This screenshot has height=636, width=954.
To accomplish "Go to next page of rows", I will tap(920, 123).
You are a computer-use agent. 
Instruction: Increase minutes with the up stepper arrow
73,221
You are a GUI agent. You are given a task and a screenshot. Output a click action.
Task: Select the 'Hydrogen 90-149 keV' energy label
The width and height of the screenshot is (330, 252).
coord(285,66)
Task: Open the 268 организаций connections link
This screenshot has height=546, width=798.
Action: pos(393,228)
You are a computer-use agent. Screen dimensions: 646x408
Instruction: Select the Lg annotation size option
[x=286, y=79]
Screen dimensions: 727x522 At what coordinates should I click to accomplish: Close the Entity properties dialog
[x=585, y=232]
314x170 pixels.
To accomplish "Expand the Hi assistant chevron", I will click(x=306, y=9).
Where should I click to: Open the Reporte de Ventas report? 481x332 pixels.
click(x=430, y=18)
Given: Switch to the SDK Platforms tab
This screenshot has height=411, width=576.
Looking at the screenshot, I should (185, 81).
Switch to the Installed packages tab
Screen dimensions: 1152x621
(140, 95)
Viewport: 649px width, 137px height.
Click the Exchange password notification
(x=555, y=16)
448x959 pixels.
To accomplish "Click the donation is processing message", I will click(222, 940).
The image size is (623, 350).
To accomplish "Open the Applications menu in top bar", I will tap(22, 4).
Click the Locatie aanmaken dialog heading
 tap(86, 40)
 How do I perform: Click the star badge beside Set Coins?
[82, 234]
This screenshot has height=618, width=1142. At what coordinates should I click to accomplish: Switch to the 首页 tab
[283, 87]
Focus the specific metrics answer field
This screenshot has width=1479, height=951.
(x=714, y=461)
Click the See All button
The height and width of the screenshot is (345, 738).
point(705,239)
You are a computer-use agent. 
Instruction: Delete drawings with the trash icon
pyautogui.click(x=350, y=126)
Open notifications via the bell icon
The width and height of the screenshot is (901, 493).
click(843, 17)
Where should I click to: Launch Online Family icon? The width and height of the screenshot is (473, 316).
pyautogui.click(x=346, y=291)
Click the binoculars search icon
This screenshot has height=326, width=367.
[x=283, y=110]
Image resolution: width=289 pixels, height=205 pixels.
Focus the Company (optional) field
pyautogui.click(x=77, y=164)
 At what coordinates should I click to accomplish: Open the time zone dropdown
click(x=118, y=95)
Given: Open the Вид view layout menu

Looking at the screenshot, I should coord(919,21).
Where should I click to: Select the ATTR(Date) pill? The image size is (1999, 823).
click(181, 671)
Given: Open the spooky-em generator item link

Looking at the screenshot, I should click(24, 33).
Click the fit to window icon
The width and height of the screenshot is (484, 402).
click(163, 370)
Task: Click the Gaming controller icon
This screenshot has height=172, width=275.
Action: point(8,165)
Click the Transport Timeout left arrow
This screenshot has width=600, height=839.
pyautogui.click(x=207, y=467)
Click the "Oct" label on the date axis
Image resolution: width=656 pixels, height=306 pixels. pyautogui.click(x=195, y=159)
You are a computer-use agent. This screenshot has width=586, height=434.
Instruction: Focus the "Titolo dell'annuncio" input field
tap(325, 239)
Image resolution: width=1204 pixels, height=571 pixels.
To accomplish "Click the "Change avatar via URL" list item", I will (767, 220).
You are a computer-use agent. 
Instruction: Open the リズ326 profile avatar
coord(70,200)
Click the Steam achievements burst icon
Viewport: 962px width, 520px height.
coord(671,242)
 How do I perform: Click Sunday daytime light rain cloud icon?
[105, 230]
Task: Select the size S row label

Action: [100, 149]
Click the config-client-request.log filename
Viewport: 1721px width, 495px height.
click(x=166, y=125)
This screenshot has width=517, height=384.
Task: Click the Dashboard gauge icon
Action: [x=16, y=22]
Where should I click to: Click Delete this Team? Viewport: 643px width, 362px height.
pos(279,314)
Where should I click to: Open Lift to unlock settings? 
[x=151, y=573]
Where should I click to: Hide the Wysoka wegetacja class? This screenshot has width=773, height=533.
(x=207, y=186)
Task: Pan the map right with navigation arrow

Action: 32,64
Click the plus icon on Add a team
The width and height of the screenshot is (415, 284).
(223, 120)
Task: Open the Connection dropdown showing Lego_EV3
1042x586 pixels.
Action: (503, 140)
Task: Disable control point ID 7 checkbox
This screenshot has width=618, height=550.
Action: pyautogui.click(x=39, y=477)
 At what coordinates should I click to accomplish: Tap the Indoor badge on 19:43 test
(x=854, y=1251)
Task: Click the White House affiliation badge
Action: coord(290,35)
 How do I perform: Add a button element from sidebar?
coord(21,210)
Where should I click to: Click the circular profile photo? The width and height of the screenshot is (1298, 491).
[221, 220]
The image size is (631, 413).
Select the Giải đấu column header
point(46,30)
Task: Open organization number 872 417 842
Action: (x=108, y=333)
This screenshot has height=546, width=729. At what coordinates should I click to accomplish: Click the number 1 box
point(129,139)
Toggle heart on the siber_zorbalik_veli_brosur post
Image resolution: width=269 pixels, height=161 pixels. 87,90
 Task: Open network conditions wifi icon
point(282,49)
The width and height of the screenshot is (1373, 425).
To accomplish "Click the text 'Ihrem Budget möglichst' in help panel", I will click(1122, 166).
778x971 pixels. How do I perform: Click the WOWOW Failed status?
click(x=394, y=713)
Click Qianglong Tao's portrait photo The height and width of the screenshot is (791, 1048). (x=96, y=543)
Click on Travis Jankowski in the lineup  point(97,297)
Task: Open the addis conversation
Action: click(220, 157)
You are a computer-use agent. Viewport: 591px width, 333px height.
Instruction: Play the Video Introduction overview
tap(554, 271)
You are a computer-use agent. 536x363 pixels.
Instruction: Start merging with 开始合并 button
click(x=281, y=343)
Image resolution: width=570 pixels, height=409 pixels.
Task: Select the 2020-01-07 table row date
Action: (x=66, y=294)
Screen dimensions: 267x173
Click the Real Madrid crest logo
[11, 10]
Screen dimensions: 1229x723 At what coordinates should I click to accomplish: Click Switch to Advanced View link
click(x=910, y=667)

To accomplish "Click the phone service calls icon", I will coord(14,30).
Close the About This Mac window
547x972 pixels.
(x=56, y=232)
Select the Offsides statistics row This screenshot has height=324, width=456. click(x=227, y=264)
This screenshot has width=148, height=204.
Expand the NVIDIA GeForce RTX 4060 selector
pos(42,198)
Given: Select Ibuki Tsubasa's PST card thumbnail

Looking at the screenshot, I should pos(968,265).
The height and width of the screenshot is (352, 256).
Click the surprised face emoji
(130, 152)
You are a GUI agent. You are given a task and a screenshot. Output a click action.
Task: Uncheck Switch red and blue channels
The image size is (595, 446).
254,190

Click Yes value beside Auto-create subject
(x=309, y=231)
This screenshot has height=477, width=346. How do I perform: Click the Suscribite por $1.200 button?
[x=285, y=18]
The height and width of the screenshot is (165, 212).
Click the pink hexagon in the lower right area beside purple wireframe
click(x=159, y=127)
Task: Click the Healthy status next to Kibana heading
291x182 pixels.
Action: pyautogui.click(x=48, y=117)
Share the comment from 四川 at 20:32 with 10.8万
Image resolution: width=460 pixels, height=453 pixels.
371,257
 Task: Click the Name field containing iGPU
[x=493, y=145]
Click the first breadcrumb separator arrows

-------------------------

- [PROMPT] Looking at the entries above, can you reproduce exactly the lines from the one that holds "1042x586 pixels." through the one that holds "The image size is (631, 413).", and only those?

- [EXERCISE ANSWER]
1042x586 pixels.
Action: (503, 140)
Task: Disable control point ID 7 checkbox
This screenshot has width=618, height=550.
Action: pyautogui.click(x=39, y=477)
 At what coordinates should I click to accomplish: Tap the Indoor badge on 19:43 test
(x=854, y=1251)
Task: Click the White House affiliation badge
Action: coord(290,35)
 How do I perform: Add a button element from sidebar?
coord(21,210)
Where should I click to: Click the circular profile photo? The width and height of the screenshot is (1298, 491).
[221, 220]
The image size is (631, 413).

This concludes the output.